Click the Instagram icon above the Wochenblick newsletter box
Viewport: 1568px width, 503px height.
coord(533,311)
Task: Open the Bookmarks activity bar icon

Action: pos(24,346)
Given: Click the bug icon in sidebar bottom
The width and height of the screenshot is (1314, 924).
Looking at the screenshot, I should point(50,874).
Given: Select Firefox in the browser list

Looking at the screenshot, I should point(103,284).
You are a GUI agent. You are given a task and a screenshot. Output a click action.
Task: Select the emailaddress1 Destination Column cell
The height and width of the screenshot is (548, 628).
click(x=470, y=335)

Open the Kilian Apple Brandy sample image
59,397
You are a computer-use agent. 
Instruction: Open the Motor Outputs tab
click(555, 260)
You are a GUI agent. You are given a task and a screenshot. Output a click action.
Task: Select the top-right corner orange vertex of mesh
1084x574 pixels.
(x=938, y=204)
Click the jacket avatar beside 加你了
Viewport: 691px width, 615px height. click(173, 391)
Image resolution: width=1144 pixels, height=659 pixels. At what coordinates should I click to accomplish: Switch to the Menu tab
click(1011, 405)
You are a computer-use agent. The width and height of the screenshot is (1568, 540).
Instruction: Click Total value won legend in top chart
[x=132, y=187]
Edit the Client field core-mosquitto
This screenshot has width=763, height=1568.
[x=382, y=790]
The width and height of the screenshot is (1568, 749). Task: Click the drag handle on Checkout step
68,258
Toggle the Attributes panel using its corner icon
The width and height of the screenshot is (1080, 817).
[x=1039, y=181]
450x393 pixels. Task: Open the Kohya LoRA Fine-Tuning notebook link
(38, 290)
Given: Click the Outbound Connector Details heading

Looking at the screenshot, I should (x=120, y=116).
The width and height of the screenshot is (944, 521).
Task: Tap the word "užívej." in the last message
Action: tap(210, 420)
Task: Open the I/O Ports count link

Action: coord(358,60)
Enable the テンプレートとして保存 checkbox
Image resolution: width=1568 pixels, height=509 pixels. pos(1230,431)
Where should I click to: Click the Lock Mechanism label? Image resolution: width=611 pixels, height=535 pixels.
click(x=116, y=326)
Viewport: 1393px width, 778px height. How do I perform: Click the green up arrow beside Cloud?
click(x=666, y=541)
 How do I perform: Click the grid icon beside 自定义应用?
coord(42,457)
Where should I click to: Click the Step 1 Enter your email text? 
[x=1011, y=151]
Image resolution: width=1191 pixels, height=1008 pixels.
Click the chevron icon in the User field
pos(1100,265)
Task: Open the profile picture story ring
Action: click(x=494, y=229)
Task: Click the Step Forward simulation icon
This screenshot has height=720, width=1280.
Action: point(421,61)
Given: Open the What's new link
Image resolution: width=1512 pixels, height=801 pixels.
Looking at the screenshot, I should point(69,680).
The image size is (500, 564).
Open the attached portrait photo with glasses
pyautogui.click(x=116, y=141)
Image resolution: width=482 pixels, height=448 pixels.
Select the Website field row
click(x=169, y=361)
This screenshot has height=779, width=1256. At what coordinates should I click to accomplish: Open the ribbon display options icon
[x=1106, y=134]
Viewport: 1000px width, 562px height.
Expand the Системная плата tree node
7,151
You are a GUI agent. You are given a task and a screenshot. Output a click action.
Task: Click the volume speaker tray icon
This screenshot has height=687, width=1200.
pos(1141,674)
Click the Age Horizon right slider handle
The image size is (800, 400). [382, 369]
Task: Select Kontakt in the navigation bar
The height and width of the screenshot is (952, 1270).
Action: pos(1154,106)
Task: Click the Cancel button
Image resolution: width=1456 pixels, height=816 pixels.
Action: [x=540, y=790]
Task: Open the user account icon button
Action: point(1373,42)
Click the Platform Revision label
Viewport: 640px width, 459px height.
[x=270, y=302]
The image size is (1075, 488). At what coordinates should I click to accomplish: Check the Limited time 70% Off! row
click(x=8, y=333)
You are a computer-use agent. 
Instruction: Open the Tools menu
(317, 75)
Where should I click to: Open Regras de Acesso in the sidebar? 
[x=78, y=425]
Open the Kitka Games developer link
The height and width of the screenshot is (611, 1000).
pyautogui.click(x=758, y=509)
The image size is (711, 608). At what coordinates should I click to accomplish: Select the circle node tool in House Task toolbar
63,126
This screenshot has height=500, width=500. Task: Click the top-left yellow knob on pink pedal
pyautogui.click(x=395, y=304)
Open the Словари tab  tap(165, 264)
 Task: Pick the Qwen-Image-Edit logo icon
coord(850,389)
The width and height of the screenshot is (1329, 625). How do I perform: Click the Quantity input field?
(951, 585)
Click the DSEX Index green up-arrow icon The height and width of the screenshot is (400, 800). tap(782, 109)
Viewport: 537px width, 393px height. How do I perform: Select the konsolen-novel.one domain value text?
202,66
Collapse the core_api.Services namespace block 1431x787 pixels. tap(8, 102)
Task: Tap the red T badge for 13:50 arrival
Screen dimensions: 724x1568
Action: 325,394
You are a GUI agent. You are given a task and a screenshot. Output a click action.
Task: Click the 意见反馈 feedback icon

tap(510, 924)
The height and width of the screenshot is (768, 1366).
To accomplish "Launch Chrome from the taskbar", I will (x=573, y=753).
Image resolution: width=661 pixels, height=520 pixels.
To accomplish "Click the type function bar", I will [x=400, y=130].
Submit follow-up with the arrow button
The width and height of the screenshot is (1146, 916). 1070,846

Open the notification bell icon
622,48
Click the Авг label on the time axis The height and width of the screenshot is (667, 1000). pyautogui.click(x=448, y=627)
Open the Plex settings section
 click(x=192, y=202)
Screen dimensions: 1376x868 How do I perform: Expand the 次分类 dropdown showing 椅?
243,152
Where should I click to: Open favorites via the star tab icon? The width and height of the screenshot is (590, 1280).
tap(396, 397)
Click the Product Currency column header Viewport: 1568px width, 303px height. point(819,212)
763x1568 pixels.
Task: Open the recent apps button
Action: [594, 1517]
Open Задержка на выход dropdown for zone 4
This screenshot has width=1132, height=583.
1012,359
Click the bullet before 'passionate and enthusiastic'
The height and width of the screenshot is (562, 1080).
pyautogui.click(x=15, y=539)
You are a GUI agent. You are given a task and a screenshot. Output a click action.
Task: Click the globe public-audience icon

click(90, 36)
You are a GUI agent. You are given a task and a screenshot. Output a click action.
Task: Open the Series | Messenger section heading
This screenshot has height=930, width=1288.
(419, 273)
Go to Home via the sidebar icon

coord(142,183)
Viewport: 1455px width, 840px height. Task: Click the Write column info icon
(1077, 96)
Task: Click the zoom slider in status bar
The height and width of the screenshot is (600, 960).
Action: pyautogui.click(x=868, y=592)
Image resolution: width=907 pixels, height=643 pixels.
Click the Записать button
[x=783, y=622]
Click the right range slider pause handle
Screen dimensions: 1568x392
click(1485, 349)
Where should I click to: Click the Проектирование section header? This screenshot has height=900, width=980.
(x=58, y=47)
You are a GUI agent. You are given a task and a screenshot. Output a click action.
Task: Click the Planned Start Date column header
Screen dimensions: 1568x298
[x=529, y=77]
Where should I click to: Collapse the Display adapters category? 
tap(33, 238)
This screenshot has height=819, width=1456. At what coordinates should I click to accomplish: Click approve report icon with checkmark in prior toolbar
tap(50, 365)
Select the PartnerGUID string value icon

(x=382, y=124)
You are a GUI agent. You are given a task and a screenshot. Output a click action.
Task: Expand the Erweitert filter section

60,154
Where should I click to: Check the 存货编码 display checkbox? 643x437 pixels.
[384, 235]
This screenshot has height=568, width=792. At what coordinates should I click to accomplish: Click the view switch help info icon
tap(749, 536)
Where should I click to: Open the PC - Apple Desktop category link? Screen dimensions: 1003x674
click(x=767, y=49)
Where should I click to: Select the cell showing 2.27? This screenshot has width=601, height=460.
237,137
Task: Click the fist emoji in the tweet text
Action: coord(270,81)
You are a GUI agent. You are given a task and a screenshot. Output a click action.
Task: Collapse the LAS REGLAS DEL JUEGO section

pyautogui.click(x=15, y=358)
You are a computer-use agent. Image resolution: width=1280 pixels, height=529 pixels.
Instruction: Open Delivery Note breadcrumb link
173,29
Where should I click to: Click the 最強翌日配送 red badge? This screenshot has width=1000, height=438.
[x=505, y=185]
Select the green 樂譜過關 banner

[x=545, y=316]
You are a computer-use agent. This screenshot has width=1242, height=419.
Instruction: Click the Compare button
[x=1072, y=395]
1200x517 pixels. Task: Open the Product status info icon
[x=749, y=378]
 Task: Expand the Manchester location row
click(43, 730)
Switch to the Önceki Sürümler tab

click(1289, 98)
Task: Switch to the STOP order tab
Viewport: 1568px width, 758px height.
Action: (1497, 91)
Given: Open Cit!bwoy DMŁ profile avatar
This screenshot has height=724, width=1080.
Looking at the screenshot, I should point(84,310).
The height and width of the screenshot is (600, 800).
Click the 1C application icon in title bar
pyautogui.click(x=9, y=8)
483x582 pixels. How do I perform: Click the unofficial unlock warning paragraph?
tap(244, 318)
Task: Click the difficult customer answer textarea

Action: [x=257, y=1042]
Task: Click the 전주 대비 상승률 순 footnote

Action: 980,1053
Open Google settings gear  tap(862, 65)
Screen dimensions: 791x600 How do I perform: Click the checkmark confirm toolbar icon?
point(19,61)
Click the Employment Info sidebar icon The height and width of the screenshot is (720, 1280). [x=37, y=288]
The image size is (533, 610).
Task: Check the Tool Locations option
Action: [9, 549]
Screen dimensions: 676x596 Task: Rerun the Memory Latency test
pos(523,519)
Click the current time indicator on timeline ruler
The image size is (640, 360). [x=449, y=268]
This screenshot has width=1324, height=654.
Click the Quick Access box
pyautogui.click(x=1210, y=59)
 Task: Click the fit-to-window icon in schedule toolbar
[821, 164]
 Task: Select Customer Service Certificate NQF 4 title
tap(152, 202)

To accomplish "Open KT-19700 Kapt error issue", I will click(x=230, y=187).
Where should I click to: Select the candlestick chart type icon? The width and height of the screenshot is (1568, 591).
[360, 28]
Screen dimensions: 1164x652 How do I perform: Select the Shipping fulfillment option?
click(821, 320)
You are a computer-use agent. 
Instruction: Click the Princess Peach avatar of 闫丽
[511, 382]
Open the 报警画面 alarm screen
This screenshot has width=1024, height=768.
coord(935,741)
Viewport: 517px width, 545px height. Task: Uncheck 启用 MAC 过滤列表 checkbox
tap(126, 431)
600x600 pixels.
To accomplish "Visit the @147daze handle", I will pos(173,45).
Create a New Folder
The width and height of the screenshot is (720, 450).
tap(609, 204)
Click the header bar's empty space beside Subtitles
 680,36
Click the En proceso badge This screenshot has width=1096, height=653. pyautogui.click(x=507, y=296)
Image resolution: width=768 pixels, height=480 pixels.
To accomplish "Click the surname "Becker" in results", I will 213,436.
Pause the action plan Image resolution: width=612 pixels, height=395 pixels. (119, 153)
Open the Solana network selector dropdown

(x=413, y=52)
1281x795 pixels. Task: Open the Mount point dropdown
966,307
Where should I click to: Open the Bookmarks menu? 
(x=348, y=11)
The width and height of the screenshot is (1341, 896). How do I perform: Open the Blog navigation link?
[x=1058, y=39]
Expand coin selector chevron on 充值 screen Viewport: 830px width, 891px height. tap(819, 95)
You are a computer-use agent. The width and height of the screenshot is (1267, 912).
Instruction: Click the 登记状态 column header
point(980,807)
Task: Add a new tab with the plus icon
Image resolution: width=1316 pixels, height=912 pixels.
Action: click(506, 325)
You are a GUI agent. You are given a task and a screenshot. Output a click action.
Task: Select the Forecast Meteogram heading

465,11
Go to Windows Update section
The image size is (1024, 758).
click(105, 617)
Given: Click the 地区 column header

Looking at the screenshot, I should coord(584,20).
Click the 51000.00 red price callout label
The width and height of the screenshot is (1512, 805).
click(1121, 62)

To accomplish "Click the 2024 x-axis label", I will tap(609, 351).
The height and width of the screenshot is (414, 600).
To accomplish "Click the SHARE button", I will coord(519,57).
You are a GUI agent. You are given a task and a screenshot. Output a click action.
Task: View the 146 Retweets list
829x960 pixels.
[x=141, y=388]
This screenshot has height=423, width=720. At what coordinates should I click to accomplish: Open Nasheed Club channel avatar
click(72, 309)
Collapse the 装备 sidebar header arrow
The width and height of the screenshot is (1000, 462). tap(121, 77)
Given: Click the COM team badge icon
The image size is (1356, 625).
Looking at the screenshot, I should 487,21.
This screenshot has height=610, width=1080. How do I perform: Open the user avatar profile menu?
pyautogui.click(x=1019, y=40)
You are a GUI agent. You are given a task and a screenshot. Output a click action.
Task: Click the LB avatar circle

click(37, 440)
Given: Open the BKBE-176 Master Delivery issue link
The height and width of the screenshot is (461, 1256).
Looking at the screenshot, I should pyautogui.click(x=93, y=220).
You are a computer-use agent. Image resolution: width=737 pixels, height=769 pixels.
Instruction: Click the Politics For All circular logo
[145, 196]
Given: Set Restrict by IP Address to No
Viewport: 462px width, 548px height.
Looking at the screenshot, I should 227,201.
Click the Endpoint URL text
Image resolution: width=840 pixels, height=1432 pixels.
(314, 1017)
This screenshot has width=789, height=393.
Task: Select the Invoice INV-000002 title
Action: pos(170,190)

[About this exercise] In the listing above, find the line with "Image resolution: width=1456" and the line with "Collapse the core_api.Services"; output exactly those lines and all lines between them.

[Answer below]
Image resolution: width=1456 pixels, height=816 pixels.
Action: [x=540, y=790]
Task: Open the user account icon button
Action: point(1373,42)
Click the Platform Revision label
Viewport: 640px width, 459px height.
[x=270, y=302]
The image size is (1075, 488). At what coordinates should I click to accomplish: Check the Limited time 70% Off! row
click(x=8, y=333)
You are a computer-use agent. 
Instruction: Open the Tools menu
(317, 75)
Where should I click to: Open Regras de Acesso in the sidebar? 
[x=78, y=425]
Open the Kitka Games developer link
The height and width of the screenshot is (611, 1000).
pyautogui.click(x=758, y=509)
The image size is (711, 608). At what coordinates should I click to accomplish: Select the circle node tool in House Task toolbar
63,126
This screenshot has height=500, width=500. Task: Click the top-left yellow knob on pink pedal
pyautogui.click(x=395, y=304)
Open the Словари tab  tap(165, 264)
 Task: Pick the Qwen-Image-Edit logo icon
coord(850,389)
The width and height of the screenshot is (1329, 625). How do I perform: Click the Quantity input field?
(951, 585)
Click the DSEX Index green up-arrow icon The height and width of the screenshot is (400, 800). tap(782, 109)
Viewport: 537px width, 393px height. How do I perform: Select the konsolen-novel.one domain value text?
202,66
Collapse the core_api.Services namespace block 1431x787 pixels. tap(8, 102)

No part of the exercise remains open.